= Phillip Institute of Technology =

Phillip Institute of Technology (PIT) was a tertiary college in northern Melbourne, from 6 January 1982 to 30 June 1992 at which time the school integrated as part of RMIT University. The college's buildings formed RMIT's Bundoora Campus (now Bundoora West Campus) and Coburg Campus. Coburg Campus was closed in 1997, with the site since serving as a series of secondary and primary schools.

The Preston Technical School was established on St Georges Road in the Australian suburb of Preston, in 1937. The school was later renamed Preston Technical College, then Preston Institute of Technology (PIT). In 1964, PIT began issuing diplomas, and by the end of the 1960s, it offered diplomas in the Arts, Commerce, Business, and Engineering. In 1973, the diploma component of the Institute moved to part of the Bundoora Police Paddock, closing its engineering faculty. The trade qualification portion of the school remained in Preston, and is now a major part of Melbourne Polytechnic. PIT was well-known as an art school in the 1970s and 1980s.

In 1959, the Coburg Teachers' College was established, on a section of the site for the Pentridge Prison farm, offering diploma training for Primary Education Teachers. This college become the State College of Victoria at Coburg in 1973, with expansion of its instructional offerings to include other welfare-related diplomas. In 1978, it began to deliver a Bachelor of Education degree.

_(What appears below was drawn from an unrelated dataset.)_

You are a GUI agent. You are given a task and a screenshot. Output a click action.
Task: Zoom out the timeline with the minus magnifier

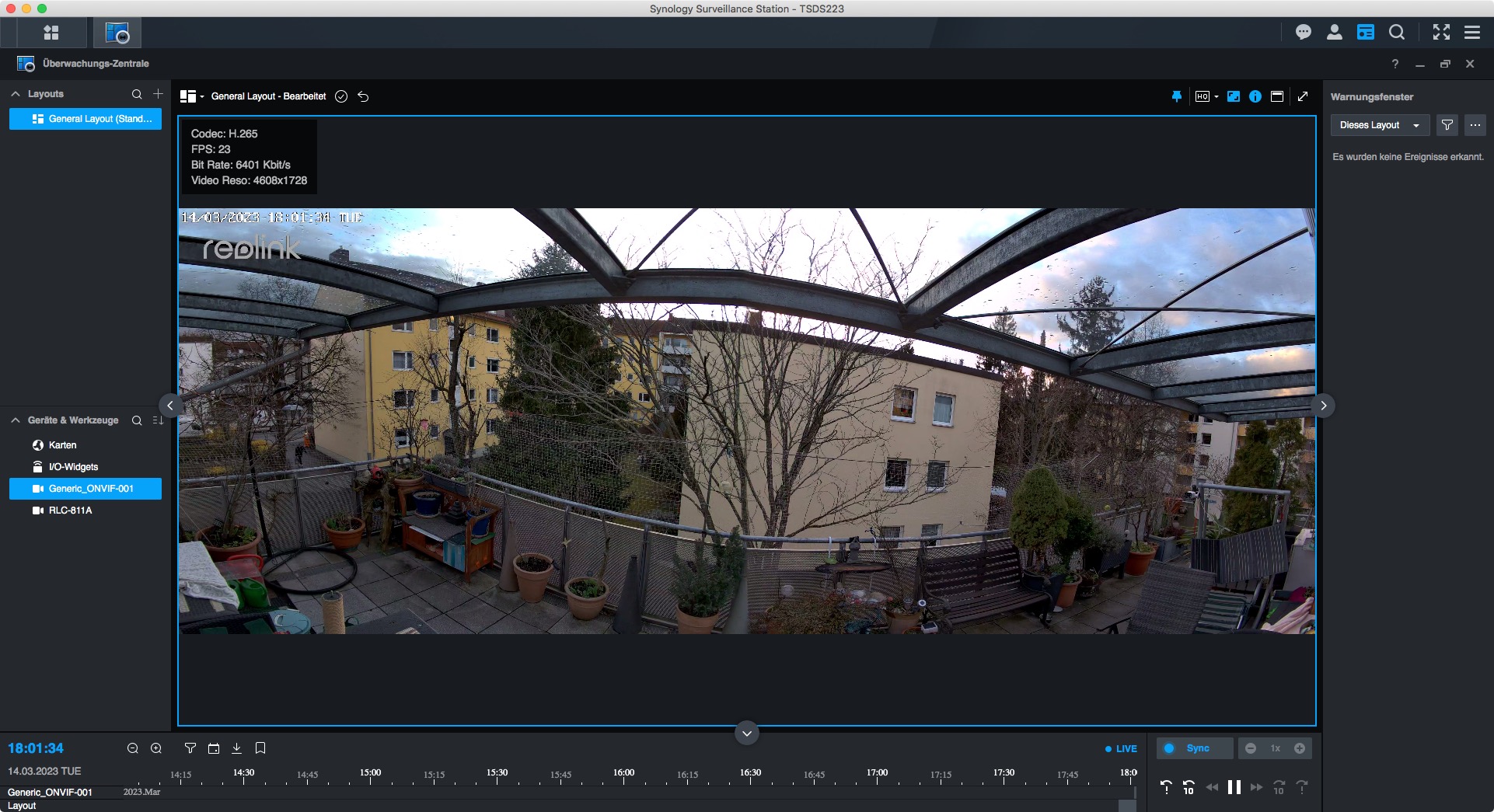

Phillip Institute of Technology was created on 6 January 1982, as an amalgamation of the State College of Victoria at Coburg and the Preston Institute of Technology in Bundoora.

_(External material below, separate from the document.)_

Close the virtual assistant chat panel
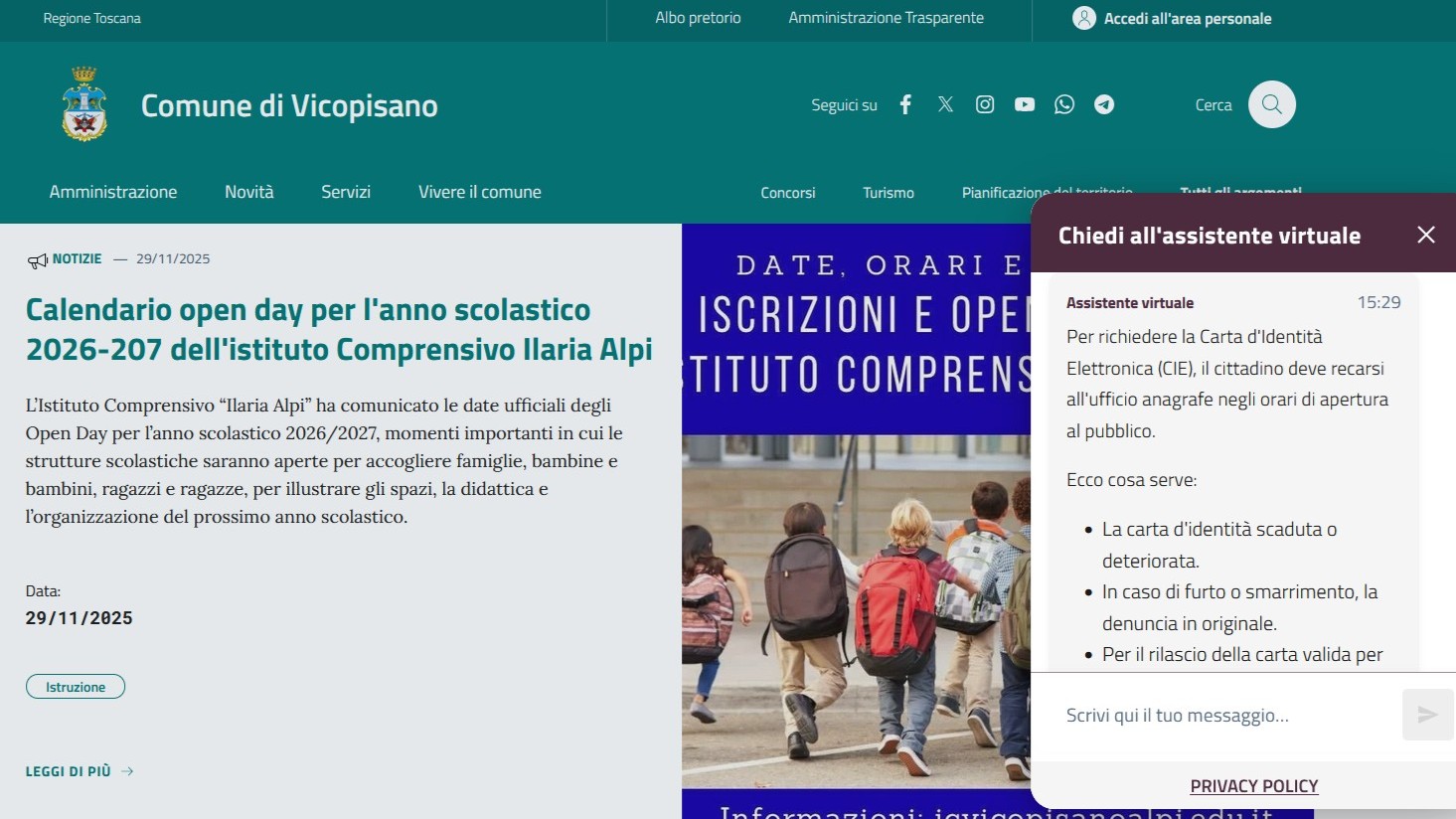Screen dimensions: 1456x819 [1425, 235]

PIT was the first Australian educational institution to offer training at Undergraduate and Postgraduate levels for youth workers and professionals, engaged in Youth Affairs Administration and Policy Development.

Concetta Benn, an Australian social worker, was head of the school of Social Work from 1982–1983.

In 1987, PIT became self-accrediting. It was amalgamated into RMIT University on July 1, 1992. The Institute produced 14,156 graduates during its 10-year existence.

Further details and history can be found in the book, A decade of achievement: Phillip Institute of Technology, in which author Brian Carroll outlines the history of the Institution, between 1982 and 1992.